ASSIGNMENT ▸
Reproduce the passage of the text on Britain's place in the EU between "It is not just" and "an isolated power.", inclusive, keeping every word and punctuation mark unchanged.

[Opening TEXT section]

The last thing we should be doing now is to throw fuel on to the fire that is raging across the Eurozone. In the short term we should be engaging constructively doing what we can to protect our export markets and to support moves for stability across the EU.

This approach will nurture the signs of recovery that do exist. Namely that our net exports are growing and manufacturing is hanging on in there. The Black Country Chamber of Commerce quarterly business survey found at the beginning of the month that 68% of businesses in the manufacturing sector expected sales to increase in the coming months compared with 48% who expected the same last quarter. This upsurge in confidence has a great deal to do with exports and we should not need to be reminded that 50% of our exports go to EU countries.

The European Union certainly needs to change but we need to be in there driving that change as so many of our interests are bound together with other member states. If you talk to governments and global companies based outside Europe you get an understanding that they don't deal with national governments if they can deal at a European level. The reality is they deal at both levels with the larger members like the UK.

It is not just exports and trade that benefit from our membership of the EU. It is also inward investment. Companies and Governments outside the EU would think twice about investing in the UK if the benefits of the single market were suddenly closed to us. When you add to that the areas of policy that are now decided at a regional level in the world, like security, the environment, intellectual property and aspects of foreign policy; I believe that Britain has greater influence as one of the three most significant players in the EU than it ever would again as an isolated power.

But for us to reap the benefits of our continued membership of the EU then the EU has to change. The amendment I support today presses the government to list the powers that should be returned to the UK. To be successful though we need to lead a charge to liberate all member states from the overbearing and over regulating Commission.

Employment laws are among the most damaging. The crisis of the Euro has distracted attention from the desperate need for so many economies in the Euro to reform labour laws and reduce regulation. The EU doesn't just have a debt crisis, it has a competitiveness crisis.

The Economist has just produced a survey of unemployment across the continent. The survey points to the disproportionate impact of unemployment on the young. 42% of Spanish young people between the ages of 15 and 24 are unemployed compared to the national rate of 21%.

[Closing TEXT section]
[Opening SUPPLIED RECORDS section]

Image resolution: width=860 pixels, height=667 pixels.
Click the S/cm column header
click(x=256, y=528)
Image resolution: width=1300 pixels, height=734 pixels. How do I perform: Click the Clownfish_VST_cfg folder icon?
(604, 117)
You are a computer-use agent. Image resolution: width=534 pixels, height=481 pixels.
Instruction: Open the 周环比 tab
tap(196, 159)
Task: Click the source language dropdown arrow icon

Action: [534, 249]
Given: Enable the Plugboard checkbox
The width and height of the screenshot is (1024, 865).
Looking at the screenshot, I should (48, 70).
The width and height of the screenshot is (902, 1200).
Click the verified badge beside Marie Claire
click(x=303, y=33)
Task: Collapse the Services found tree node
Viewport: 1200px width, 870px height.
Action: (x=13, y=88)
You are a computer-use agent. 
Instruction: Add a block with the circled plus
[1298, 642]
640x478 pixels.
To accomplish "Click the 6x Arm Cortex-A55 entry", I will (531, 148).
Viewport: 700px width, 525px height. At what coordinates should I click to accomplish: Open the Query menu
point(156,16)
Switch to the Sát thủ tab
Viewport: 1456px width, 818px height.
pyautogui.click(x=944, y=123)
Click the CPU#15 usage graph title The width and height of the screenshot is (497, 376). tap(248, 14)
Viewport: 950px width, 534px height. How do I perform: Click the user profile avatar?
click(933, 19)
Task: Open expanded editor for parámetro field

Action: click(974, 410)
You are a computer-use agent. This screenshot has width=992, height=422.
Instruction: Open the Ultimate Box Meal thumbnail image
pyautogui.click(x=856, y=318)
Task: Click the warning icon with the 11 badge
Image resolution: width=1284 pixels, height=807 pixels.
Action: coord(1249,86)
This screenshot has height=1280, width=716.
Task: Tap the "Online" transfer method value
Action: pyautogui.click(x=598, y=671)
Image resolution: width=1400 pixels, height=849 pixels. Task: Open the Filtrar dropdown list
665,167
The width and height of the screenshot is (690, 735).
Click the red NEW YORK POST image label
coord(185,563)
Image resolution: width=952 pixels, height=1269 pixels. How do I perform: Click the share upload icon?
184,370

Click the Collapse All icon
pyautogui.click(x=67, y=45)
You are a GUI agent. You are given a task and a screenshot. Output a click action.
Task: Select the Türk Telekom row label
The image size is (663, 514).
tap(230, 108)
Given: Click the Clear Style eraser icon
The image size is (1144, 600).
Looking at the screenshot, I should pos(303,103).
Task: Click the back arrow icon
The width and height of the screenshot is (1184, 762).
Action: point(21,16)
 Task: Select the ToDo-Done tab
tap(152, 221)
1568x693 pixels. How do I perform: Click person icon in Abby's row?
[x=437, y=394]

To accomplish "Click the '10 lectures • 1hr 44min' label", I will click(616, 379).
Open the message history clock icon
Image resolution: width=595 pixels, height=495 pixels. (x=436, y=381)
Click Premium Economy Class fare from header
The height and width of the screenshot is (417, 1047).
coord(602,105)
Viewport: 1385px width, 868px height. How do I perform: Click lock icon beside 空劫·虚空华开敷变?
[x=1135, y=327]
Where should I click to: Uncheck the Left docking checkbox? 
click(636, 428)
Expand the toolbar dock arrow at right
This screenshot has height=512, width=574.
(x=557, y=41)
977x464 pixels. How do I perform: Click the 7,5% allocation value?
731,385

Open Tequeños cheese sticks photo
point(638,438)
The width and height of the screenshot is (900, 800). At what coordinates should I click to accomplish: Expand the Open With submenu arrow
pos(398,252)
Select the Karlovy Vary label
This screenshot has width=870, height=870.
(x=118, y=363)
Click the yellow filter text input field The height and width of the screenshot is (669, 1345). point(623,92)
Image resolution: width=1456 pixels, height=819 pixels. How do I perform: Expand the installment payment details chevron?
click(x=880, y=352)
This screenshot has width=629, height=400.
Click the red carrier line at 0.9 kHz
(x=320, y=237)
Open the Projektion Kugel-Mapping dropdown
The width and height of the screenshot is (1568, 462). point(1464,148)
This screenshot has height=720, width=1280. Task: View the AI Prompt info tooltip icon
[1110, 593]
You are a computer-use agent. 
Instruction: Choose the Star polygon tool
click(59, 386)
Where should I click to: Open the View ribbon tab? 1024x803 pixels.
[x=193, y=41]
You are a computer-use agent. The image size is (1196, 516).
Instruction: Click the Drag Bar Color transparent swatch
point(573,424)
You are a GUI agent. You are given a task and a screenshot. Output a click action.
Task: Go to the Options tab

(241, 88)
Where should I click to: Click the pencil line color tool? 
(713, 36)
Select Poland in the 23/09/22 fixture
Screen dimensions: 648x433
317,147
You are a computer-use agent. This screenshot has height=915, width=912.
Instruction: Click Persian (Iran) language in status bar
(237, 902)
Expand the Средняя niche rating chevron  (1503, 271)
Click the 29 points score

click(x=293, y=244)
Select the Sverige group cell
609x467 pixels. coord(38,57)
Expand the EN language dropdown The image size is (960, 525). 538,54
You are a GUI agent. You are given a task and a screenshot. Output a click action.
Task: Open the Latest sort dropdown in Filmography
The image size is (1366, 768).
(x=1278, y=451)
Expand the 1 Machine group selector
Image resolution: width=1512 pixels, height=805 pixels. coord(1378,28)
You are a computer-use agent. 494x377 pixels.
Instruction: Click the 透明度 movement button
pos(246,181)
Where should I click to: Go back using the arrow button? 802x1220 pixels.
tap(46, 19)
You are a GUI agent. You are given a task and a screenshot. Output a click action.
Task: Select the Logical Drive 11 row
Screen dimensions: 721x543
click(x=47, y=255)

[Closing SUPPLIED RECORDS section]

WRITTEN RESPONSE ▸
It is not just exports and trade that benefit from our membership of the EU. It is also inward investment. Companies and Governments outside the EU would think twice about investing in the UK if the benefits of the single market were suddenly closed to us. When you add to that the areas of policy that are now decided at a regional level in the world, like security, the environment, intellectual property and aspects of foreign policy; I believe that Britain has greater influence as one of the three most significant players in the EU than it ever would again as an isolated power.